I have the next problem.

I’m extracting de reference number of a document using a Regex Expression, but it only works with one type of invoice.

For example, we have 2 types of invoices: 917 and 918.

In the 917 I have the following (this is only a little part of the invoice):

917

I use the following regex to find the reference number:

FactRect = system.text.RegularExpressions.regex.Match(pdf,“(?<=^Factura )\d+”, RegexOptions.Multiline).Value.ToString

And FactRect is a String Variable.

When I use this, it works perfectly and I get the number 6800016187. But the 918 invoices change a bit. After the word “Factura”, appears the following: “de Rectificación”. It seems to be easy changing only the word “Factura” for “Rectificación” on the regex expression, but it doesn’t work.

I’ve tried the following:

FactRect = system.text.RegularExpressions.regex.Match(pdf,“(?<=^Rectificación )\d+”, RegexOptions.Multiline).Value.ToString

FactRect = system.text.RegularExpressions.regex.Match(pdf,“(?<=^Rectificacion )\d+”, RegexOptions.Multiline).Value.ToString

FactRect = system.text.RegularExpressions.regex.Match(pdf,“(?<=^Rectificación)\d+”, RegexOptions.Multiline).Value.ToString

FactRect = system.text.RegularExpressions.regex.Match(pdf,“(?<=^n )\d+”, RegexOptions.Multiline).Value.ToString

And it doesn’t works (it doesn’t give me an error, it returns an empty space). Also I’ve tried to change the variable to match instead of string but it doesn’t work either. It’s strange because this part of the code is in a conditional with the following and it seems that is well evaluated:

FactRect = system.text.RegularExpressions.regex.Match(pdf,“(?<=^Rectificacion )\d+”, RegexOptions.Multiline).Value.ToString

I mean, I’m on that part of the program, cause in another way i’ll get redirected to the “Else” condition.

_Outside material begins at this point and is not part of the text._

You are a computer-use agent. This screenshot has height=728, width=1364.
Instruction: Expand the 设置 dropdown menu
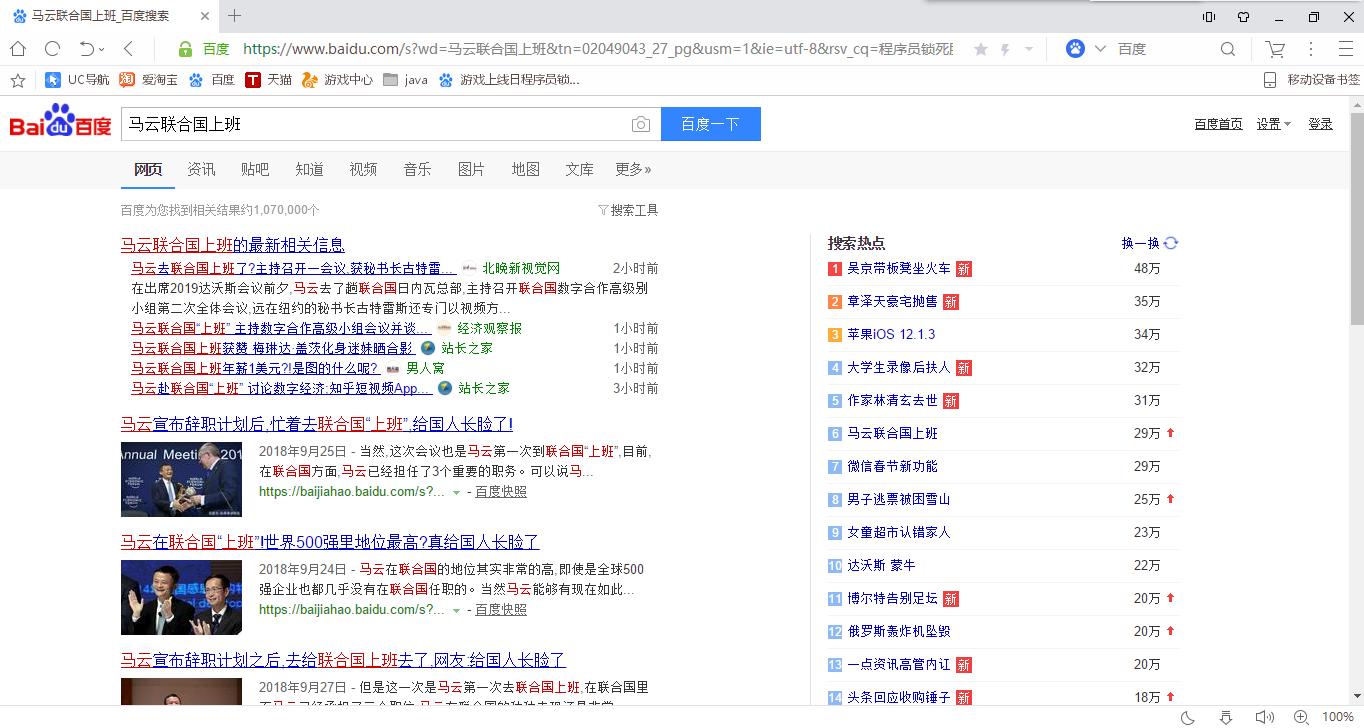tap(1273, 124)
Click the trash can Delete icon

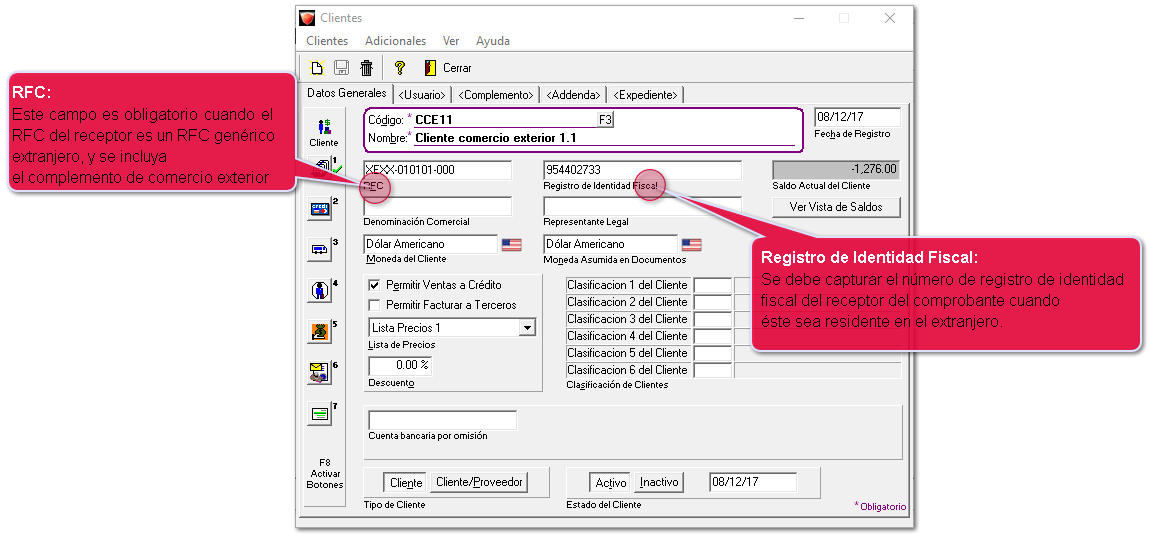pos(367,68)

But I don’t understand why I get a white space with all the options I’ve tried. I want to get the 9170020363 number with a regular expression but I’m newcomer with the regular expressions.

Thanks in advance.

Hi,

Can you try the following?

FactRect = system.text.RegularExpressions.regex.Match(pdf,"(?<=^.*?Rectificacion\s*)\d+", RegexOptions.Multiline).Value

Or

FactRect = system.text.RegularExpressions.regex.Match(pdf,"(?<=Rectificacion\s*)\d+", RegexOptions.Multiline).Value

Regards,

Hi @informatica1 ,

If you still do face problems, could you provide us with the extracted Text of the PDF’s in a text file? Both of the PDF formats would be required to understand the difference. This would maybe help us to find a common regex pattern for both of the Invoice Types.

Hi Yoichi,

It works perfectly! Only I had to change “Rectificacion” for “Rectificación” in your expression and BINGO!

Thank you very much!!

Regards

1 Like

Thanks supermanPunch, but the Invoices had private information of clients and I can’t provide the text. But it’s solved anyway, thanks also!!

Regards

1 Like